第七步、分割数据集,定义超参数并训练模型

  1. from torch.utils.data.dataset import random_split # 将数据集切分成不重复的部分
  2. from torchtext.data.functional import to_map_style_dataset # 将可迭代的数据集转换成映射格式的数据集
  3. # 超参数
  4. EPOCHS = 10 # 所有batch重复迭代的次数
  5. LR = 5 # 学习率
  6. BATCH_SIZE = 64 # 每个batch的大小
  7. criterion = torch.nn.CrossEntropyLoss() # 交叉熵损失函数
  8. optimizer = torch.optim.SGD(model.parameters(), lr = LR) # 采用随机梯度下降优化算法
  9. scheduler = torch.optim.lr_scheduler.StepLR(optimizer, 1.0, gamma=0.1) # 对随机梯度下降采用学习率动态调整策略,gamma是学习率指数衰减的底数(还有其他调整策略如步长衰减等)
  10. total_accu = None
  11. train_iter, test_iter = AG_NEWS() # 加载训练数据集合测试数据集
  12. train_dataset = to_map_style_dataset(train_iter) # 将训练数据集转换成映射格式
  13. test_dataset = to_map_style_dataset(test_iter) # 将测试数据集转化成映射格式
  14. num_train = int(len(train_dataset) * 0.95) # 将95%的训练数据集用于训练
  15. split_train, split_valid = random_split(
  16. train_dataset, [num_train, len(train_dataset) - num_train]
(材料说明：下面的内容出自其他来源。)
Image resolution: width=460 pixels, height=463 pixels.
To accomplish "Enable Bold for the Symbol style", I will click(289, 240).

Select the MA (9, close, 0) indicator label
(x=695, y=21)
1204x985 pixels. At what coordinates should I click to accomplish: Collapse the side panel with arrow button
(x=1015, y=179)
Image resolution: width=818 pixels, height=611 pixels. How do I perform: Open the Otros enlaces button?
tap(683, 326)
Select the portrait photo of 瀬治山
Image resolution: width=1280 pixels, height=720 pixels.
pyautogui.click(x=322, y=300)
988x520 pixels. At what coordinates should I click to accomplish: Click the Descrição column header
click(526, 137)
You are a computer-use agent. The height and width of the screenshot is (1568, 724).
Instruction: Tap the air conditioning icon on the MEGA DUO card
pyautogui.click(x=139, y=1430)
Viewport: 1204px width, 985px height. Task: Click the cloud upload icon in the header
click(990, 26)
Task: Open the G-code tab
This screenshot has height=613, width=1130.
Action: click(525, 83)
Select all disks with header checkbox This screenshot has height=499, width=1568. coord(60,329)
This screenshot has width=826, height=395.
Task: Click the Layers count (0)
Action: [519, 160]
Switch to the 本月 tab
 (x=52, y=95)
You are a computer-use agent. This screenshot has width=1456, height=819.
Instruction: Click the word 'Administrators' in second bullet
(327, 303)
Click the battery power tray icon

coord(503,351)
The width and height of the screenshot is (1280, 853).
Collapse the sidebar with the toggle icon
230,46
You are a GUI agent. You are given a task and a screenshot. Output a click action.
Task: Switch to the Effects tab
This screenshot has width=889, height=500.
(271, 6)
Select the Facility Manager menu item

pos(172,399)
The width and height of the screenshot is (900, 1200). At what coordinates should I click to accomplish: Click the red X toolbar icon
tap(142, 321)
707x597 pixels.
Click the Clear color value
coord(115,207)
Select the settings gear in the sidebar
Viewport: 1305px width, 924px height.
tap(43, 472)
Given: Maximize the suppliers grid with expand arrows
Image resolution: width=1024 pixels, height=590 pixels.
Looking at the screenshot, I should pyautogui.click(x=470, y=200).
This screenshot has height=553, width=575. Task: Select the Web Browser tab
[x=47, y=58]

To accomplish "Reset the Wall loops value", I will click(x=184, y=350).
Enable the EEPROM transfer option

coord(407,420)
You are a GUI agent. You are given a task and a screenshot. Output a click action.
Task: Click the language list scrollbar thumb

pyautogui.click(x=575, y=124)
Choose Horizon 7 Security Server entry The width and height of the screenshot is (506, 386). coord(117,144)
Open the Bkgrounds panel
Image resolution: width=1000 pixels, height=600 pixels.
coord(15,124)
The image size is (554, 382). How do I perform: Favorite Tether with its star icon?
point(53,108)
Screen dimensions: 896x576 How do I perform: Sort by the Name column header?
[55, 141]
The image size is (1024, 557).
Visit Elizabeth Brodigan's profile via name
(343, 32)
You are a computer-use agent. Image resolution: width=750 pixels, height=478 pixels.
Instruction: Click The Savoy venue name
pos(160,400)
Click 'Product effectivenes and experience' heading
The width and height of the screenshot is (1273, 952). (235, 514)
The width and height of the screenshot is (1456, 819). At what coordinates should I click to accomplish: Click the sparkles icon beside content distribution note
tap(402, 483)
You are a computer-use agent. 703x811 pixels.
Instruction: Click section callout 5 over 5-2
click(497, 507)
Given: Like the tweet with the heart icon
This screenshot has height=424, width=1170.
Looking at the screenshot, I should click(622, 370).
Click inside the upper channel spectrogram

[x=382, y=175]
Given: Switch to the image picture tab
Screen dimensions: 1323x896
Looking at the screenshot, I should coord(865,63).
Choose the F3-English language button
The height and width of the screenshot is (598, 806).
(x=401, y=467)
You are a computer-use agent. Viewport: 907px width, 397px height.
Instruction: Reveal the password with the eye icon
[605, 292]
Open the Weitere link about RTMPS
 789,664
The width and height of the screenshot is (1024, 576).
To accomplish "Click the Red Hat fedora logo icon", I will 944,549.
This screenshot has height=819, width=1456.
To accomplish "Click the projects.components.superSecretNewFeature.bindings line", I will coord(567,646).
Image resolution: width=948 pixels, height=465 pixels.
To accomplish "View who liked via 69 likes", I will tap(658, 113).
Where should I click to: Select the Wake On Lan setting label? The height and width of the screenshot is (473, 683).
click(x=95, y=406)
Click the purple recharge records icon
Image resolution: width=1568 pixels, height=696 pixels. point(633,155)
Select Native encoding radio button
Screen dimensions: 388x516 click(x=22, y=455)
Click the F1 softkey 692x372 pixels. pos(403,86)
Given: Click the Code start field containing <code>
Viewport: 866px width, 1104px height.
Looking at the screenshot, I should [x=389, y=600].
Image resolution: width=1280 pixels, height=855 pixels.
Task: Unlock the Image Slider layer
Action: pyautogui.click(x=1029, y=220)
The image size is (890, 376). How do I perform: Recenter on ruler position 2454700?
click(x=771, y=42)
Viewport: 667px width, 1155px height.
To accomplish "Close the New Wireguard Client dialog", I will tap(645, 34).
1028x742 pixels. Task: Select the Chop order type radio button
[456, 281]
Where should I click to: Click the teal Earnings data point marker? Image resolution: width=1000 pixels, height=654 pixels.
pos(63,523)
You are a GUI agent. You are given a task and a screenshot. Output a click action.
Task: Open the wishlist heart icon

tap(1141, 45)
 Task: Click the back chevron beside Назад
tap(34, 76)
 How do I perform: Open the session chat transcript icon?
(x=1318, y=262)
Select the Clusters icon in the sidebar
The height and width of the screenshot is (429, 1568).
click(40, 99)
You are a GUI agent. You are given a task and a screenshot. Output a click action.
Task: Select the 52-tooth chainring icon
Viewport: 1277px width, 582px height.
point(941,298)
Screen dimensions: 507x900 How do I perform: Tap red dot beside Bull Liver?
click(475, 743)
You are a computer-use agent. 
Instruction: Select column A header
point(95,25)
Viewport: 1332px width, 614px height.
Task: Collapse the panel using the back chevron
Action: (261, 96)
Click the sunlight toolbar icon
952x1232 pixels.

  17. ) # 随机切分,95%的训练数据集用于训练,剩余5%用于验证
  18. train_dataloader = DataLoader(
  19. split_train, batch_size = BATCH_SIZE, shuffle = True, collate_fn = collate_batch
  20. ) # 训练数据集
  21. valid_dataloader = DataLoader(
  22. split_valid, batch_size=BATCH_SIZE, shuffle = True, collate_fn = collate_batch
  23. ) # 验证训练集(用于反映真实的训练效果)
  24. test_dataloader = DataLoader(
  25. test_dataset, batch_size=BATCH_SIZE, shuffle=True, collate_fn=collate_batch
  26. ) # 测试数据集(直接用于预测,不计算准确率)
  27. for epoch in range(1, EPOCHS + 1):
  28. epoch_start_time = time.time()
  29. train(train_dataloader) # 训练模型
  30. accu_val = evaluate(valid_dataloader) # 验证模型
  31. if total_accu is not None and total_accu > accu_val:
  32. scheduler.step() # 当新一次的验证准确率没有上一次验证时的学习率高,则让学习率动态衰减以提升下次训练的效果
  33. else:
  34. total_accu = accu_val
  35. print("-" * 59)
  36. print(
  37. "| end of epoch {:3d} | time: {:5.2f}s |"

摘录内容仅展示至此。